Why lunch counters? It seems like such a trivial thing. But as I noted above, this was a racist city and I suspect it is still is with the shift of focus being from African-Americans to Latinos (or Hispanics, whichever is now correct). There are parts of Houston now that have Thai or Vietnamese street signs (don't recall what language), so those Whites who busy themselves hating people different from themselves have a lot of work cut out for them. The lunch counters were important because a lot of African-Americans worked downtown and there was nowhere they could go for an inexpensive hot lunch. Buses and lunch counters were the first targets of the civil rights movements because they were of greatest importance to the poor.

It is my guess, with Texas Southern and Rice being about to open their doors for students for the new school year, White leaders in Houston decided that the best thing for White Houston was to get rid of the source of radical agitation so they did. Rice, by the way, is no longer all White. It is my understanding that to break the charter created by William Marsh Rice that caused Rice to be all White, the school argued, falsely I believe, that it would go broke as a no tuition school and thus needed the charter to be broken. The courts agreed. Apparently busting one provision of a charter busts the whole thing.  So, Rice integrated.

Rice was very important to my social, intellectual, and political development because of the very bright students I got to know and talk with and some very smart, good professors, not just good mentors but good people. I learned about DWB (Driving While Black) from the psych professor Trent Wann, the most influential man in my life, from his stories of the travails of a good friend who taught at Texas Southern. So Rice was all White but it wasn't all bad.
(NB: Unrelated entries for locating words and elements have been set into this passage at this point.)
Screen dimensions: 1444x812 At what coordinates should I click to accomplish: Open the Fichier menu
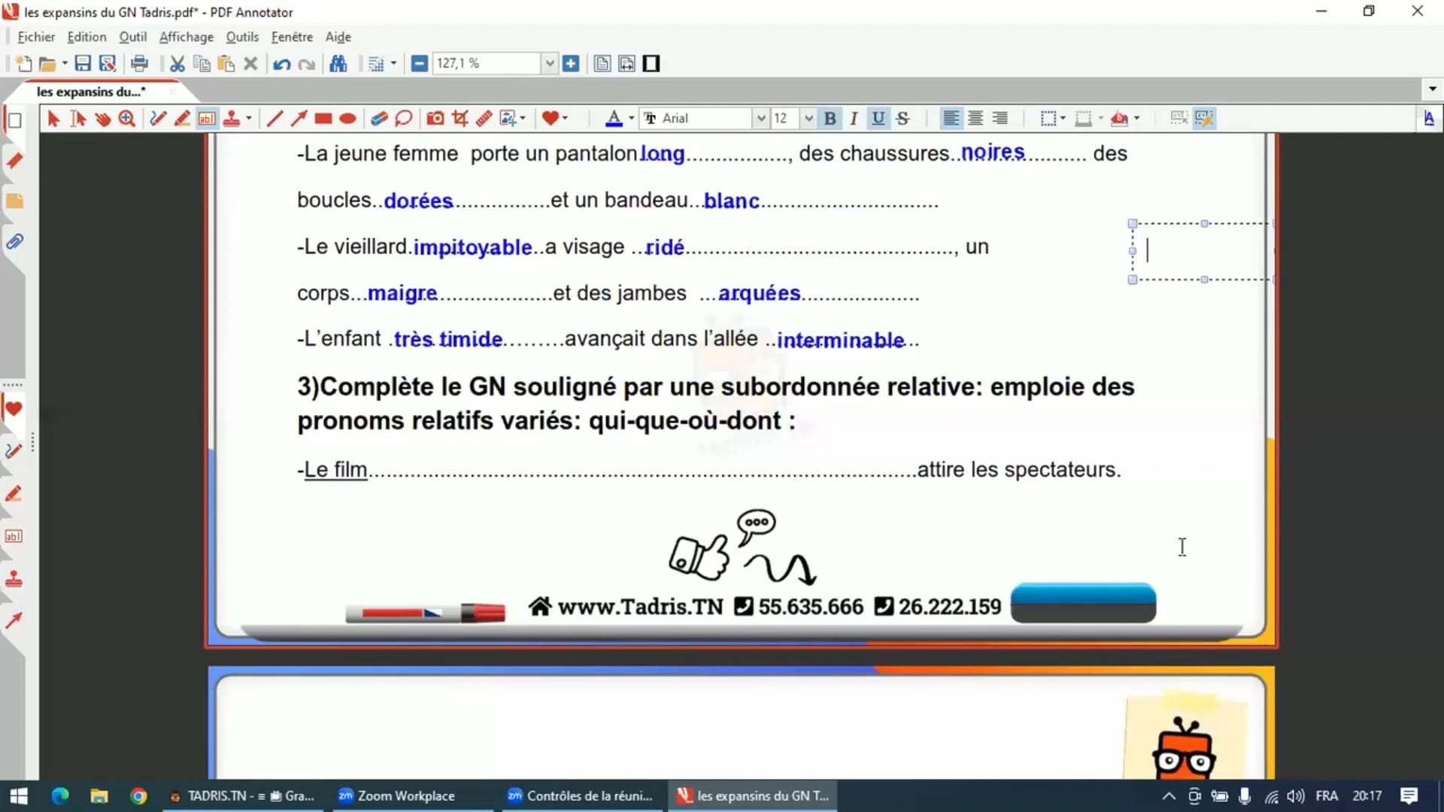pyautogui.click(x=36, y=37)
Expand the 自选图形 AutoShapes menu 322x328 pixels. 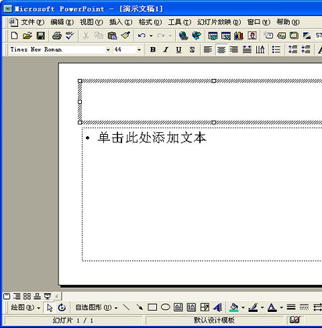click(x=97, y=307)
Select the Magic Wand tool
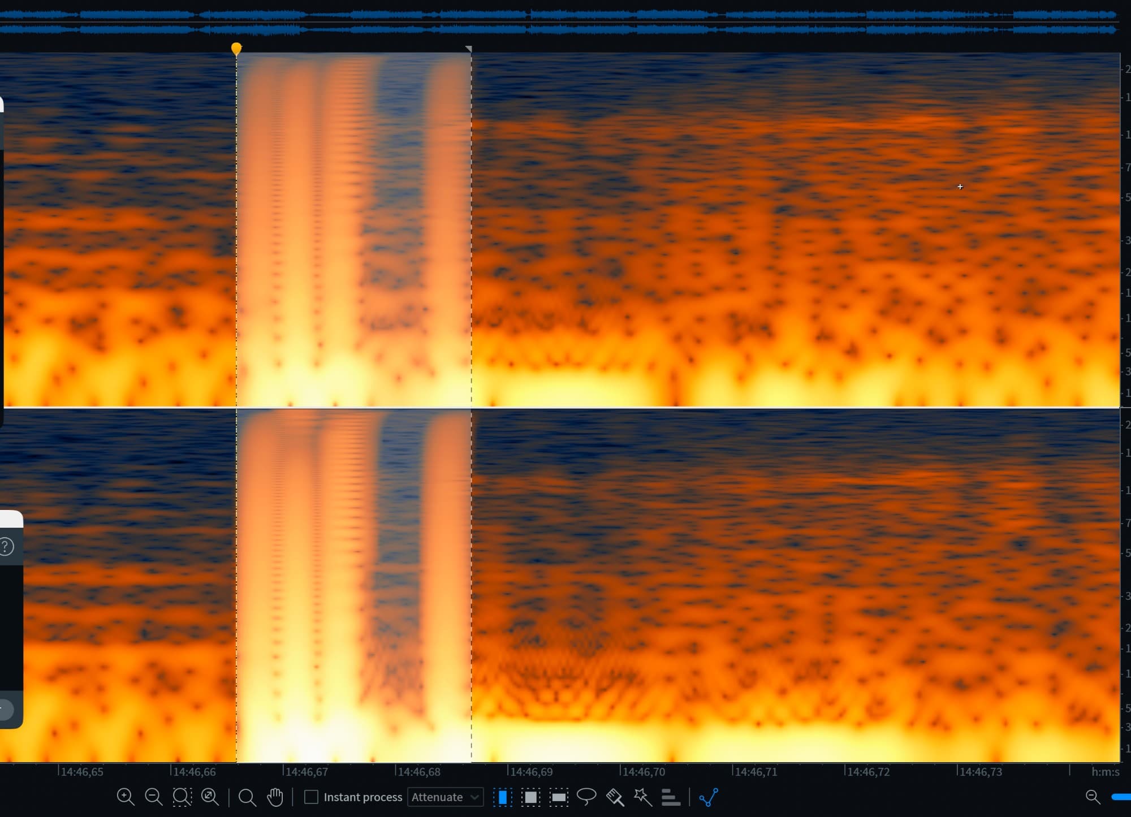1131x817 pixels. coord(642,797)
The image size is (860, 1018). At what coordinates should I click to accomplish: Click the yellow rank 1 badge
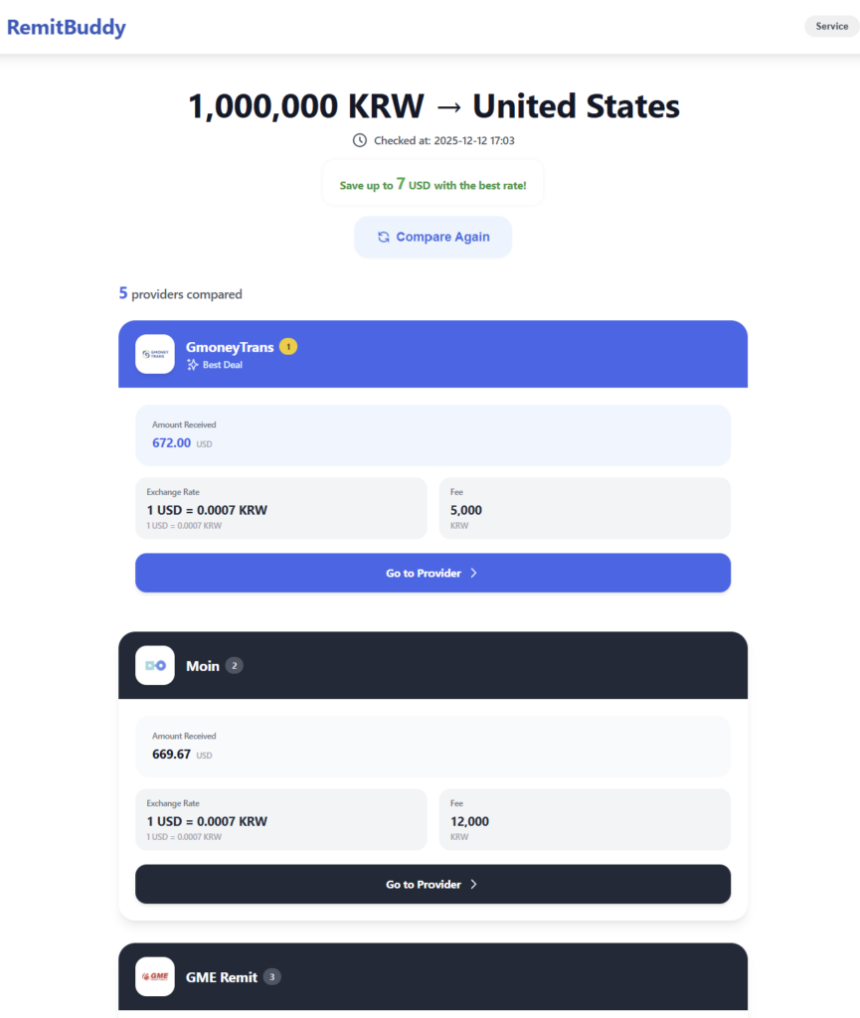(x=288, y=347)
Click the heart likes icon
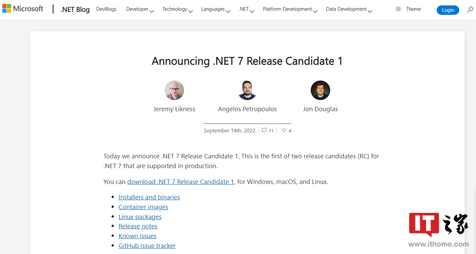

The students were almost all conservative, of course, since most came from Texas, a state that didn't know yet that it was a Republican state.

I apologize for this pretty self-flattering story but I assure you I was not and am not now all good. What I hope young people will take from it is the fact that though we have much that we need to do to combat racism (and the other -isms), we have come a very long way.  I hope you will also take away from this the fact that protesting injustice can be effective.